Pada suatu masa, peran membentuk bangsa diambil alih televisi. Sering diasumsikan Metro TV ‘bertanggung jawab’ atas terpilihnya Susilo Bambang Yudhoyono sebagai presiden pada Pemilu Presiden 2004. Jurnalisme televisi turut berperan membentuk bangsa ini. Belanja iklan televisi calon presiden SBY dan wakil presiden yang sangat besar kiranya ikut berkontribusi pada kemenangan pasangan tersebut pada Pilpres 2009. Jika melihat fenomena itu, mungkin Anderson mengatakan tidak ada pengaruh lebih besar yang membentuk bangsa ini selain yang diberikan media televisi.
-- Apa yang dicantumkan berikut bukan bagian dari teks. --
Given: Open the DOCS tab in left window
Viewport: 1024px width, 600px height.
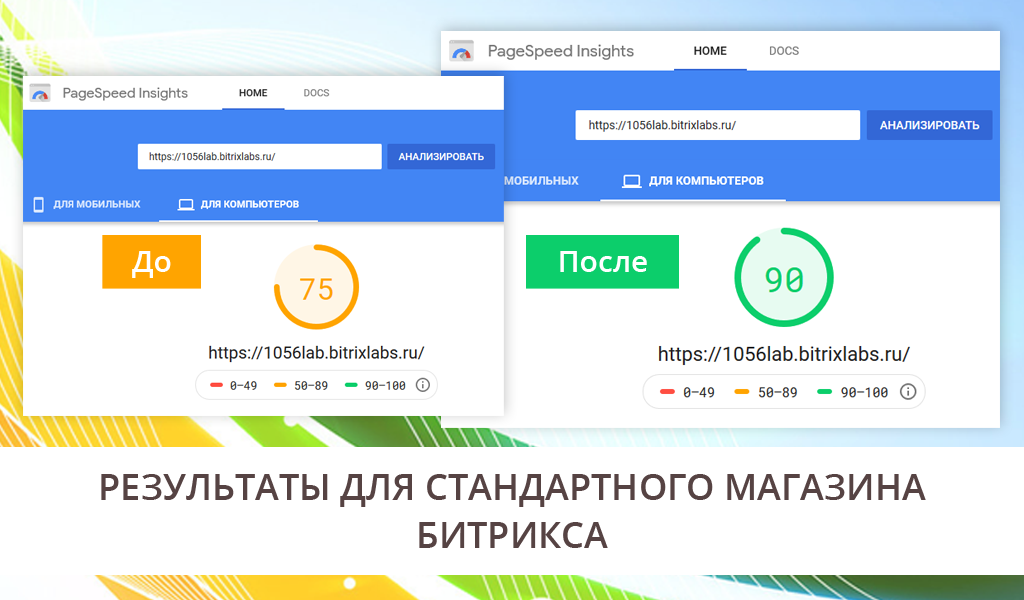Looking at the screenshot, I should [316, 93].
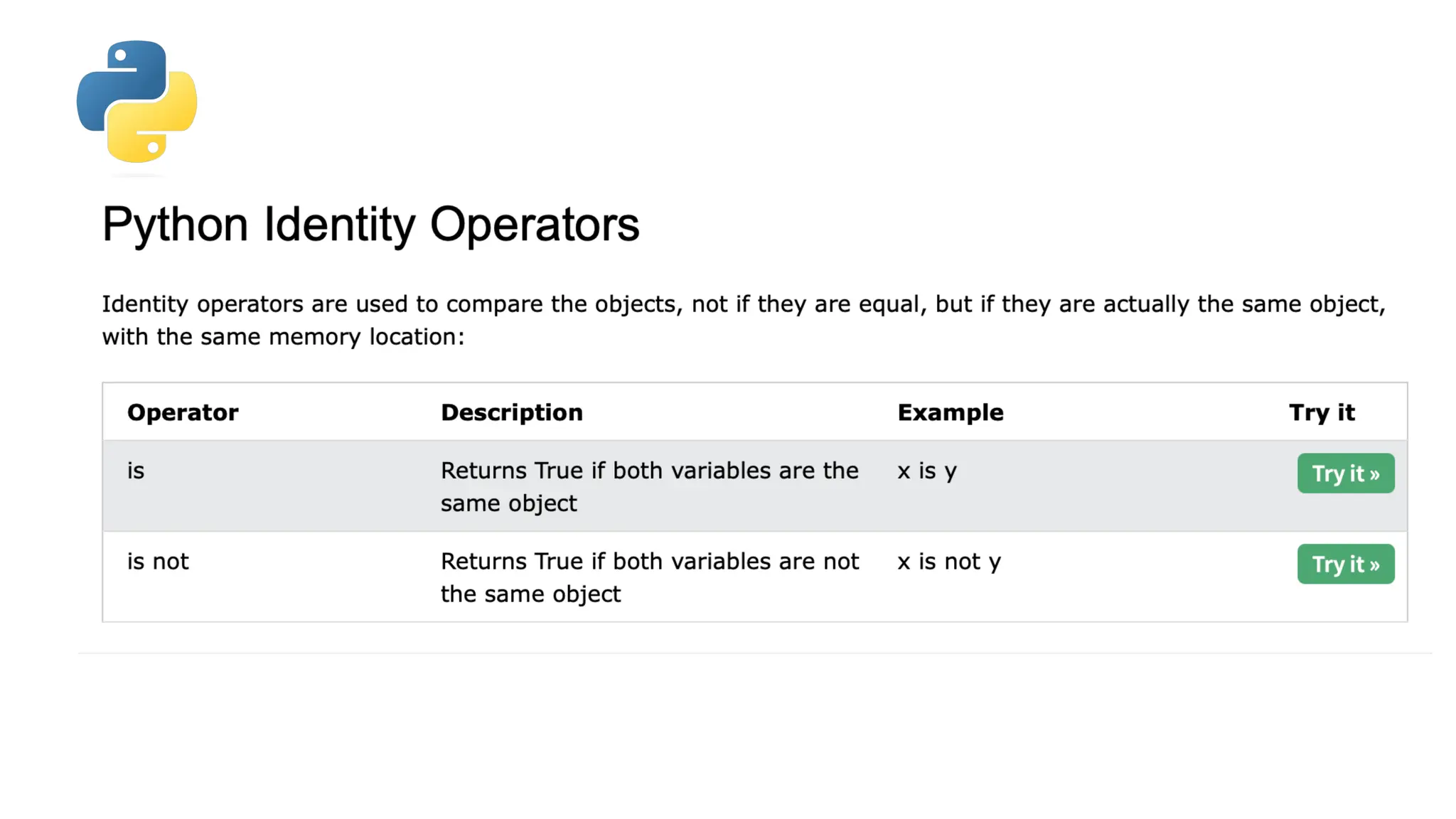The height and width of the screenshot is (819, 1456).
Task: Select the Python Identity Operators heading
Action: coord(370,225)
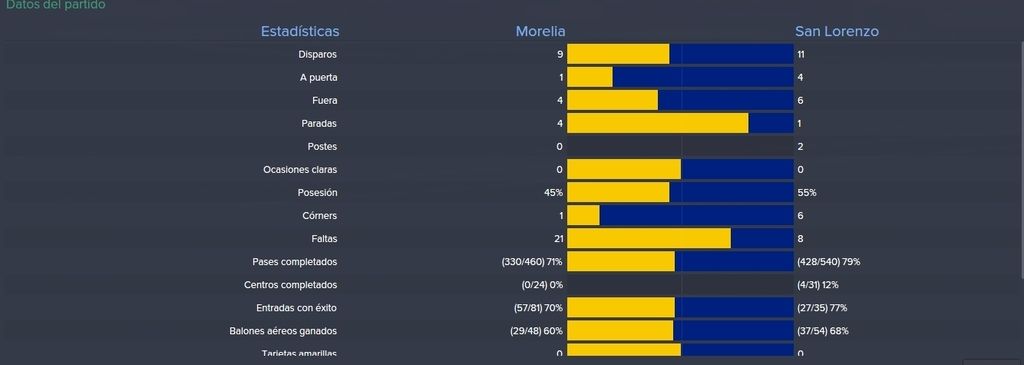1024x365 pixels.
Task: Select the Posesión statistic label
Action: 317,193
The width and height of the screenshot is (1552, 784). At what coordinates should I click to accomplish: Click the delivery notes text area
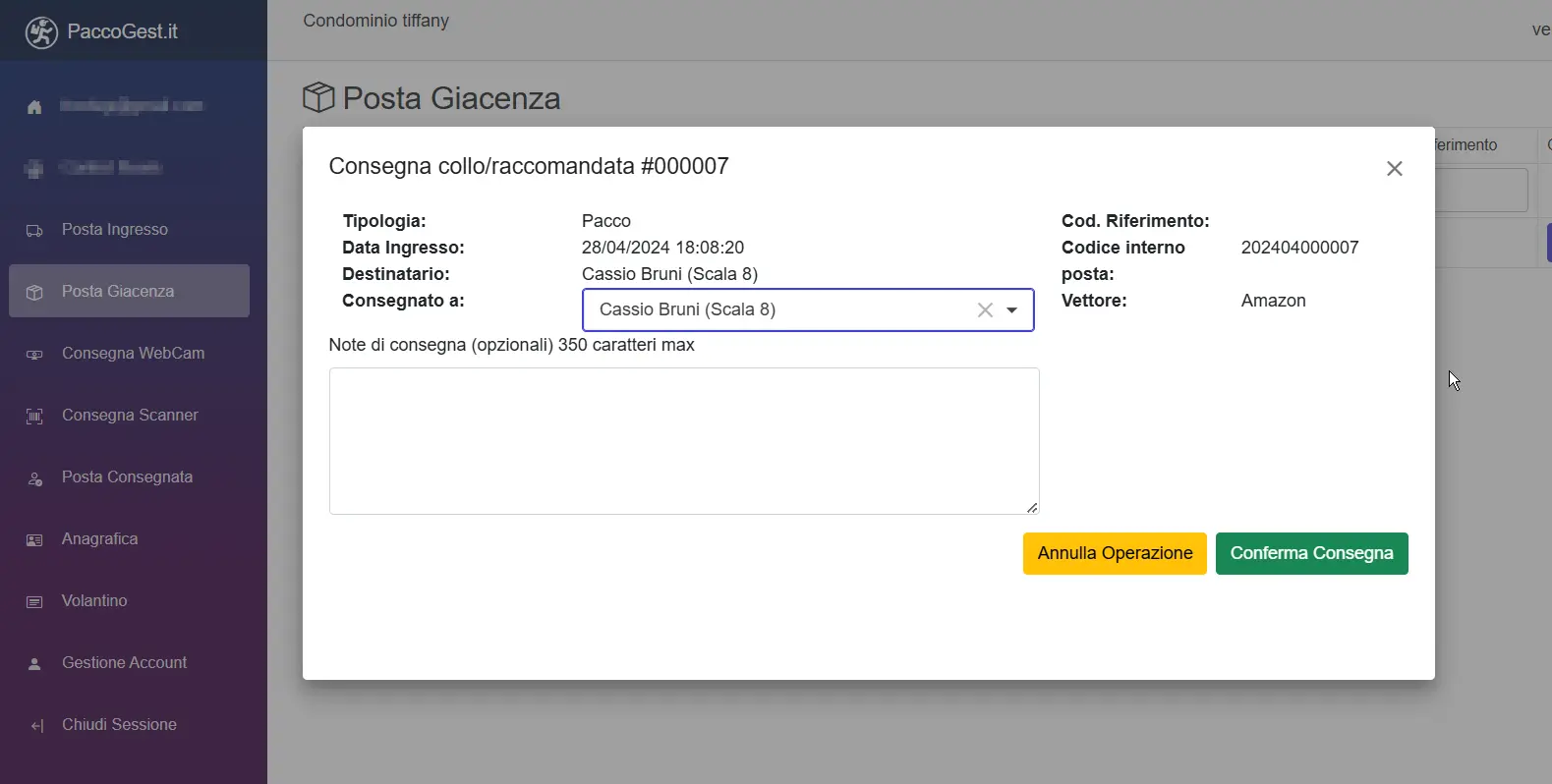click(683, 441)

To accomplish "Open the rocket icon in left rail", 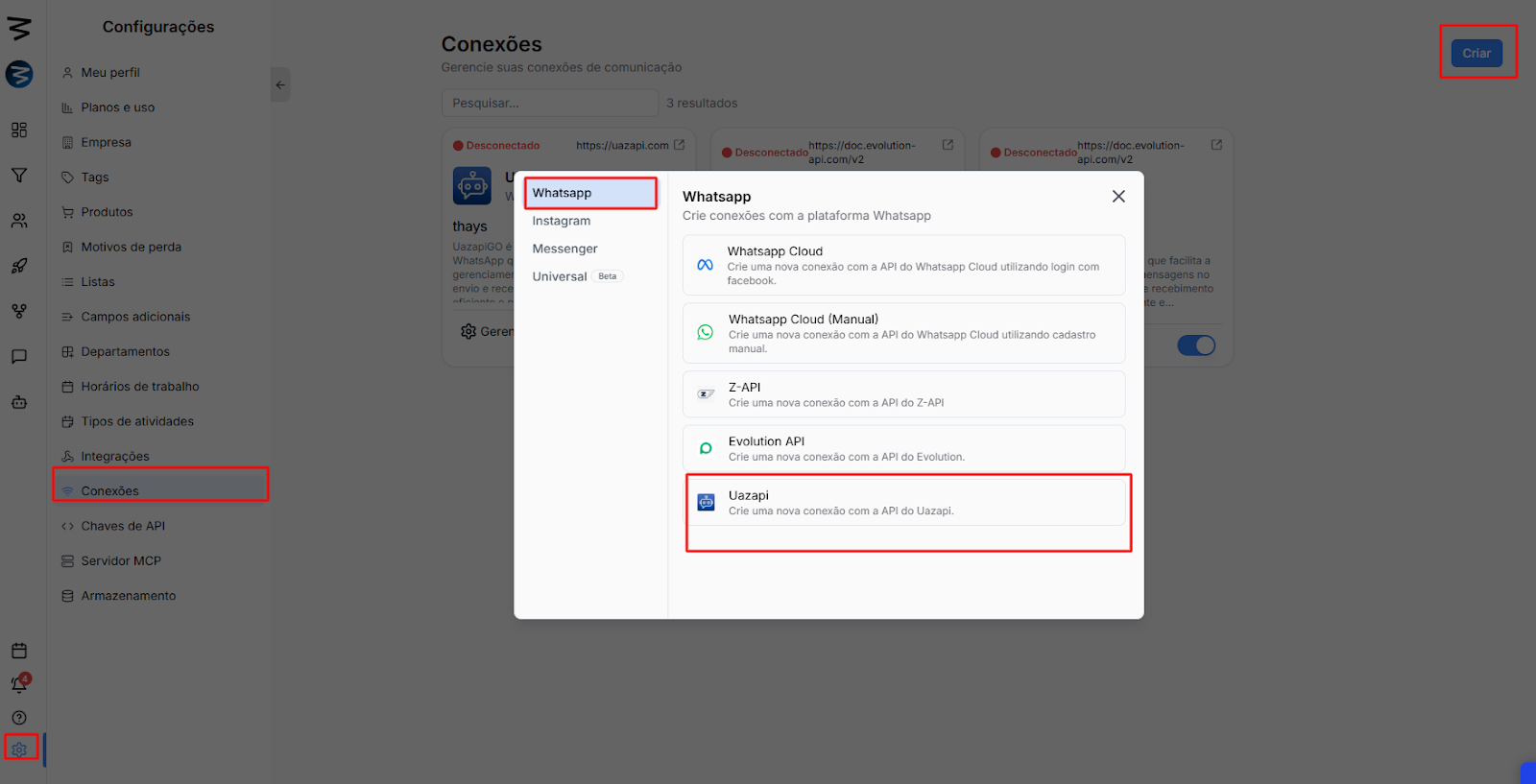I will tap(19, 266).
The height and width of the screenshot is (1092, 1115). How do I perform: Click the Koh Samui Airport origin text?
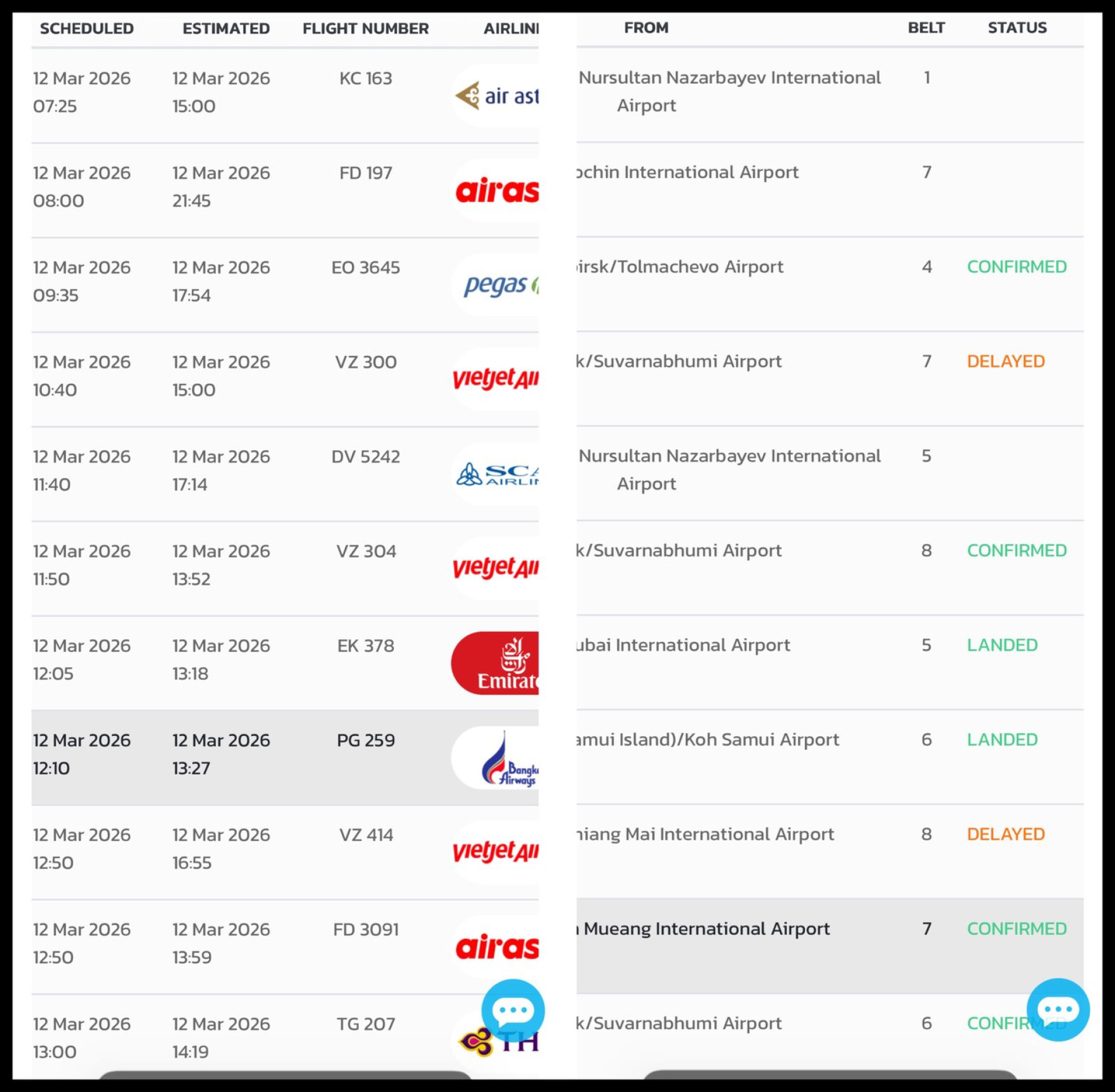click(x=708, y=740)
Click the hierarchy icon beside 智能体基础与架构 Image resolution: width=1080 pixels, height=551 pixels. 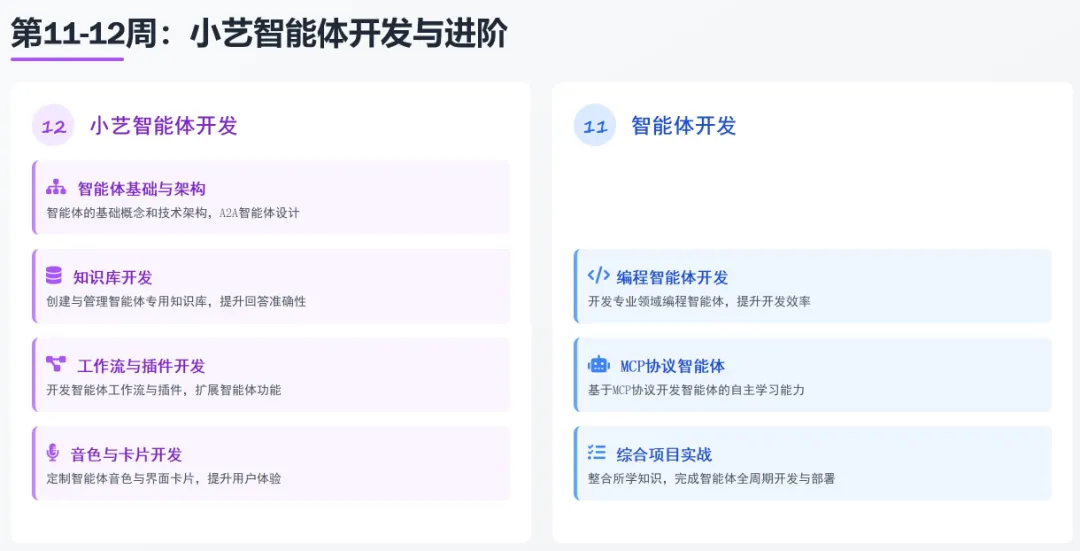pyautogui.click(x=56, y=187)
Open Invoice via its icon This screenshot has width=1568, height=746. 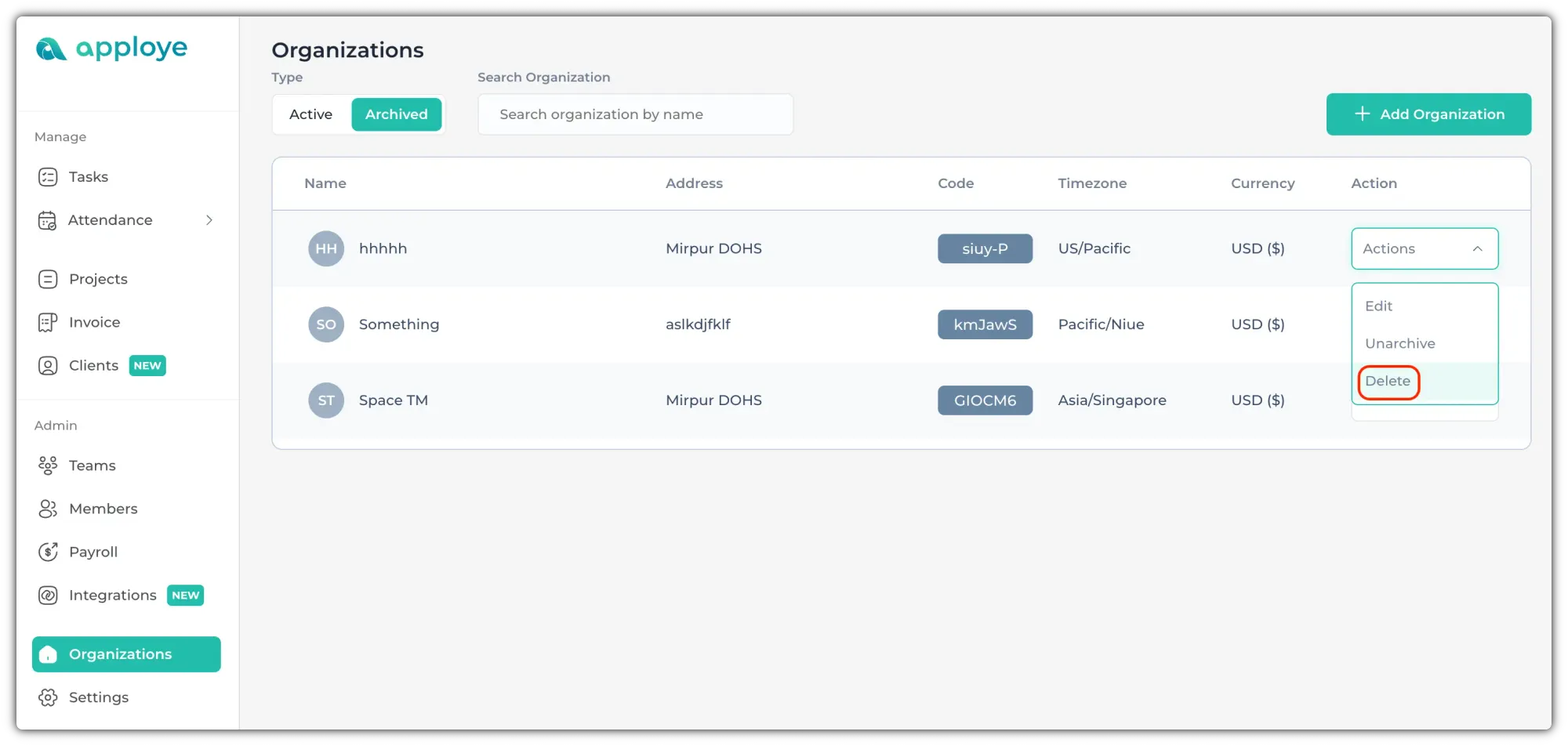(x=48, y=322)
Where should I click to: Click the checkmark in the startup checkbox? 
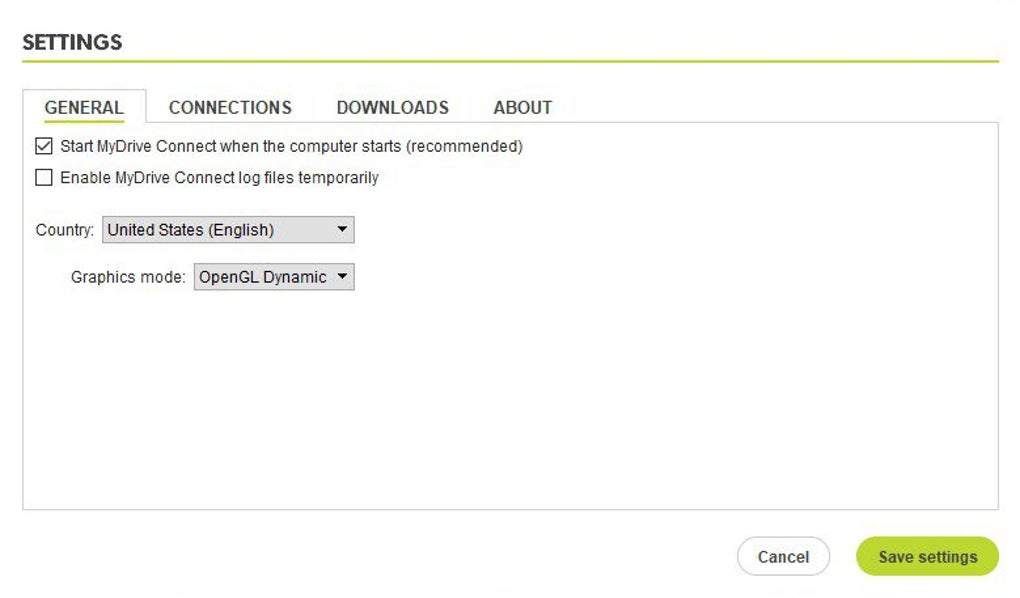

Dewasa ini, saat kita memperingati Hari Pers Nasional 2021 hari ini, peran membentuk bangsa kiranya dilakoni media sosial. Kicauan selebritas Sherina Munaf di Twitter-nya yang diikuti 7,8 juta orang sukses mengajak anak-anak muda memilih Jokowi sebagai presiden pada Pilpres 2014. Donald Trump terpilih sebagai Presiden Amerika pada 2016 tidak terlepas dari peran media sosial. Mahabenar warganet dengan segala unggahan mereka. Andai menyaksikan gejala ini, Anderson barangkali berkata tidak ada pengaruh lebih besar yang membentuk suatu bangsa selain media sosial.

Kita pun beramai-ramai menggunakan jasa buzzer, para pendengung. Negara, partai politik, tokoh politik, kalangan oposan, perusahaan, rela membayar mahal untuk memanfaatkan keahlian para pendengung memainkan jemari mereka di media sosial.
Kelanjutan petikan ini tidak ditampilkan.